Brontekst:
========================

7. Op 28 april 2022 heeft de Belastingdienst/Toeslagen beslist op het verzoek om herbeoordeling kinderopvangtoeslag en was eiseres met ingang van die datum er van op de hoogte dat zij geen recht had op tegemoetkoming of compensatie. Dit betekent dat eiseres met ingang van die datum wist of had kunnen weten dat zij ook geen recht zou hebben op een noodvoorziening vooruitlopend op de toekenning van een tegemoetkoming of compensatie. Dit brengt met zich dat eiseres de Belastingdienst/Toeslagen op 27 juli 2022 ten onrechte in gebreke heeft gesteld.

7.1.Het beroep is daarom niet-ontvankelijk. Voor een proceskostenveroordeling bestaat geen aanleiding.

Beslissing

De rechtbank verklaart het beroep niet-ontvankelijk.

Deze uitspraak is gedaan door mr. LA. Banga, rechter, in aanwezigheid van mr. M.L. Bressers, griffier. De uitspraak is uitgesproken in het openbaar op 11 oktober 2023.

========================

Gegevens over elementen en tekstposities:

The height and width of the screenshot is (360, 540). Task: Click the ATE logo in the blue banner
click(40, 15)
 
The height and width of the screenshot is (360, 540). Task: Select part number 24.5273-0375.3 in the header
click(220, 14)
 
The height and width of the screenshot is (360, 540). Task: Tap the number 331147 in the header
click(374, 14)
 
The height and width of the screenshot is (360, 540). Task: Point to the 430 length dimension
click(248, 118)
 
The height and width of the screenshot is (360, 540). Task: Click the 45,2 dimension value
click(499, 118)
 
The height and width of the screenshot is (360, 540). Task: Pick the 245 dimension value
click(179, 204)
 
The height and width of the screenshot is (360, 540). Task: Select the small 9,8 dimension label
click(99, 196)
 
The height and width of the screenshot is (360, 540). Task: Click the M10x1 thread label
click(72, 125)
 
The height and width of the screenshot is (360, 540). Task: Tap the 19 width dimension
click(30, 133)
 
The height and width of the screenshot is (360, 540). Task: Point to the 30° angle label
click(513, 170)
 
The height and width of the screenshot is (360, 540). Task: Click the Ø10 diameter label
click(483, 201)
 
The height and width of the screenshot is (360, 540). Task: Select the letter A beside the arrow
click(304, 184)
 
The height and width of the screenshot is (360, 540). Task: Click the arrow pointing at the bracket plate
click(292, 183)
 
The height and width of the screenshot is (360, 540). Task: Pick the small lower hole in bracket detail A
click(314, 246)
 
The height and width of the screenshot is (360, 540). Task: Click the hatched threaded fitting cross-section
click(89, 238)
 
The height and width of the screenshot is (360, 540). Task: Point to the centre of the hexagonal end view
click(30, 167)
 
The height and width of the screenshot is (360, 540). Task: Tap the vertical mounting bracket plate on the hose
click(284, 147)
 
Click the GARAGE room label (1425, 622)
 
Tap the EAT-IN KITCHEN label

========================

Onderdelen van oefening:
1. Vertaal de zin "Voor een proceskostenveroordeling bestaat geen aanleiding." uit de uitspraak over kinderopvangtoeslag in het Engels.
2. Op welke datum heeft eiseres de Belastingdienst/Toeslagen volgens de uitspraak over kinderopvangtoeslag in gebreke gesteld?
3. Vervolg de uitspraak over kinderopvangtoeslag na de laatste zin.

Uitwerkingen:
1. There are no grounds for an order to pay the costs of the proceedings.

2. Op 27 juli 2022.

3.
griffier

rechter

Een afschrift van deze uitspraak is verzonden aan partijen op:

Informatie over verzet

Als partijen het niet eens zijn met deze uitspraak, kunnen zij een verzetschrift sturen naar de rechtbank waarin zij uitleggen waarom zij het niet eens zijn met deze uitspraak. Het verzetschrift moet worden ingediend binnen zes weken na de dag waarop deze uitspraak is verzonden. Als partijen graag een zitting willen om het verzetschrift toe te lichten, moeten zij dit in het verzetschrift vermelden.